In the report, “Southern Philippines: Keeping Normalization on Track in the Bangsamoro,” released on April 15, the Brussels-based International Crisis Group (ICG) warned that members of the former Moro rebel group who signed a peace deal with the government in 2014, and currently leads the transition government in the Bangsamoro Autonomous Region in Muslim Mindanao (BARMM), could already be getting impatient over the slow pace of the “normalization,” or the process of integrating them into mainstream communities.
“Ex-rebels are growing impatient with the government’s failure to distribute promised economic packages and over delays in bringing development programs to camps where many of their members live,” said the report released through its website.
It said the essential components of normalization included supplying socioeconomic support to former combatants, deploying peacekeeping teams to boost conflict mitigation efforts, and disbanding private militias.
The peace deal that led to the creation of the BARMM required the disarming of 40,000 former MILF fighters, although the 12,000 combatants decommissioned in 2020 already represented roughly two-thirds of its remaining forces, the report said.
But the group said only “fewer than one-third of the former guerrillas” actually laid down their weapons and “Manila has been slow to distribute to them the economic packages meant to entice them to cooperate.”
The ICG stressed the “urgent” need to fulfill the peace deal’s provisions, with the 2022 elections that will mark the end of the transition period drawing close.
BARMM officials have asked Malacañang and Congress to extend for another three years the transition period that will end next year but there has been no action yet from the national government.
The ICG urged the MILF to move ahead with disarmament’s next phase despite the delays, so as not to fuel discontent.
It warned that the delay in the normalization process may increase the prospects of MILF fighters returning to combat or that other militants may endanger the fledgling BARMM.
“There are plenty of armed groups in the Bangsamoro that might exploit the moment’s fragility.
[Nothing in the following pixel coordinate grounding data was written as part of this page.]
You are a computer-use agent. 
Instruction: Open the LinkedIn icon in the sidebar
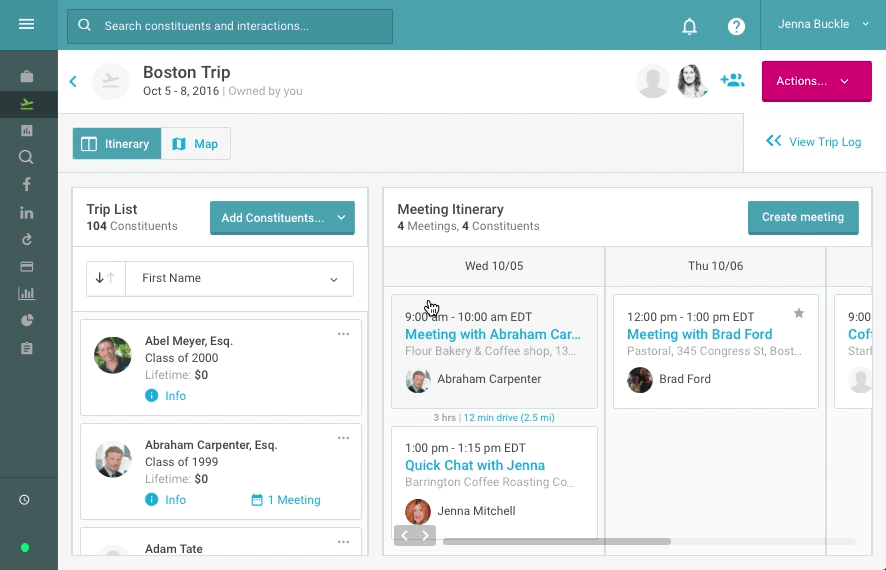coord(27,212)
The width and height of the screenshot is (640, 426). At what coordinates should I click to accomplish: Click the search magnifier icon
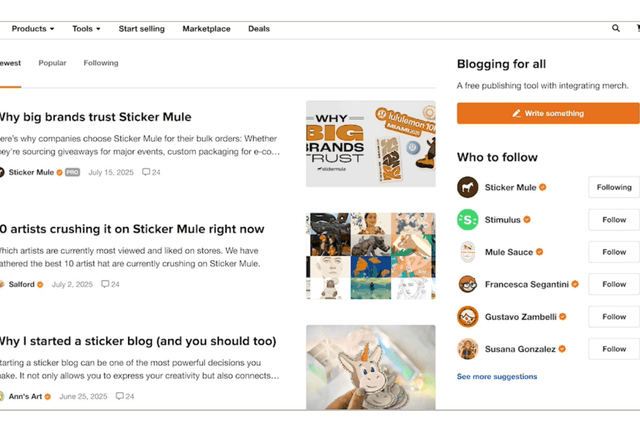(616, 29)
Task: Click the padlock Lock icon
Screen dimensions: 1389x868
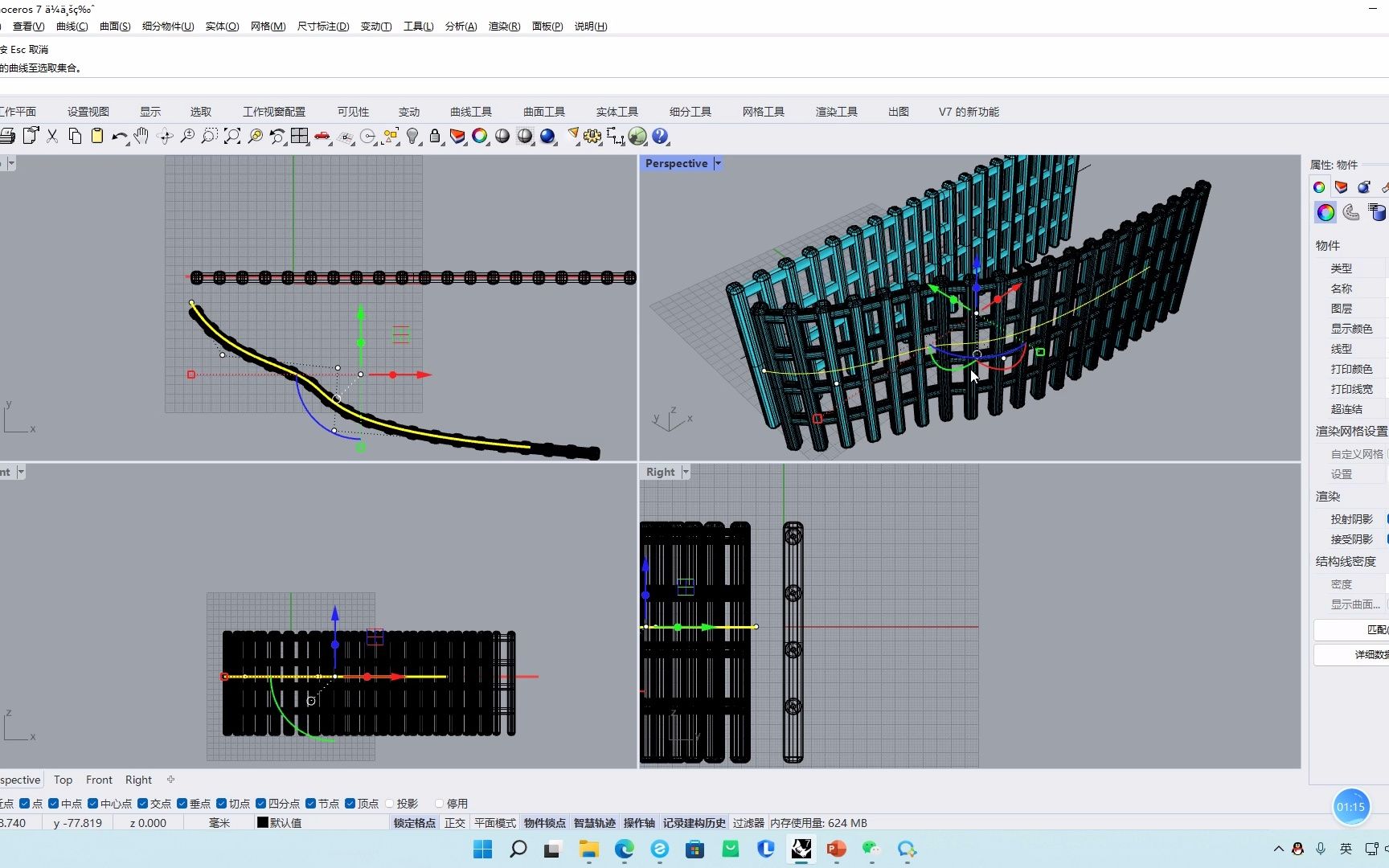Action: coord(435,137)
A loss of momentum could also threaten what are currently reasonable peaceful relations among the majority Moro Muslims, Christians, and other ethnoreligious groups,” it said.
Naguib Sinarimbo, head of the Bangsamoro Ministry of the Interior and Local Government who also sits in the Joint Normalization Committee of the government-MILF Peace Architecture, confirmed there was dissatisfaction among MILF members due to delays in the implementation of socioeconomic packages.
But he assured this would not escalate into the former fighters bearing arms again.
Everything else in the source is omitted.